▸ GIVEN ENTRIES
========================================================================

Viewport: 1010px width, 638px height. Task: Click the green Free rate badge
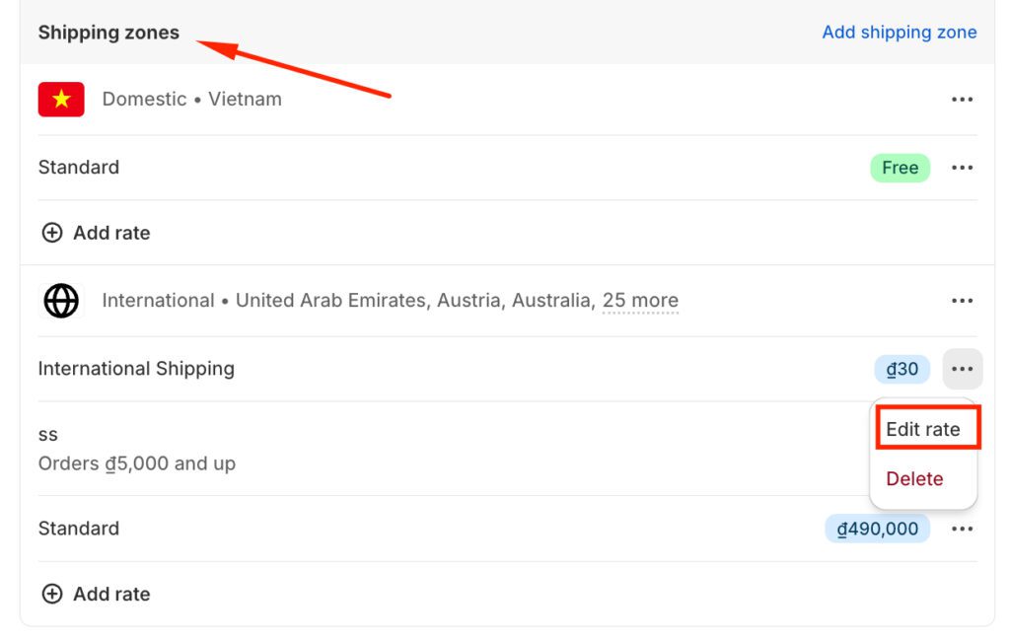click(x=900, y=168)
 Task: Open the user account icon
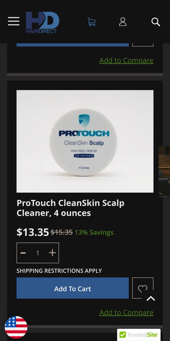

========================================================================

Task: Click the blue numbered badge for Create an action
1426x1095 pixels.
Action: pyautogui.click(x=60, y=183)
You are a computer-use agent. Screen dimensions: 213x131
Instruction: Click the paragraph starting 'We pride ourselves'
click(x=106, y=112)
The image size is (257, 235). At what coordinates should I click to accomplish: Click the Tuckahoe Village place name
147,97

========================================================================

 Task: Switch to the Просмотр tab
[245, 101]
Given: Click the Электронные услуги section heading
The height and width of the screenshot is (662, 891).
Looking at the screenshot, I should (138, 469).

========================================================================

▸ TASK INSTRUCTIONS
Above is the material; set down exactly its lines from the one containing "Viewport: 1010px width, 638px" down to the one containing "Task: Open the user account icon", both included, leaving out any pictures.

▸ RESPONSE FOR THIS EXERCISE
Viewport: 1010px width, 638px height. Task: Click the green Free rate badge
click(x=900, y=168)
 Task: Open the user account icon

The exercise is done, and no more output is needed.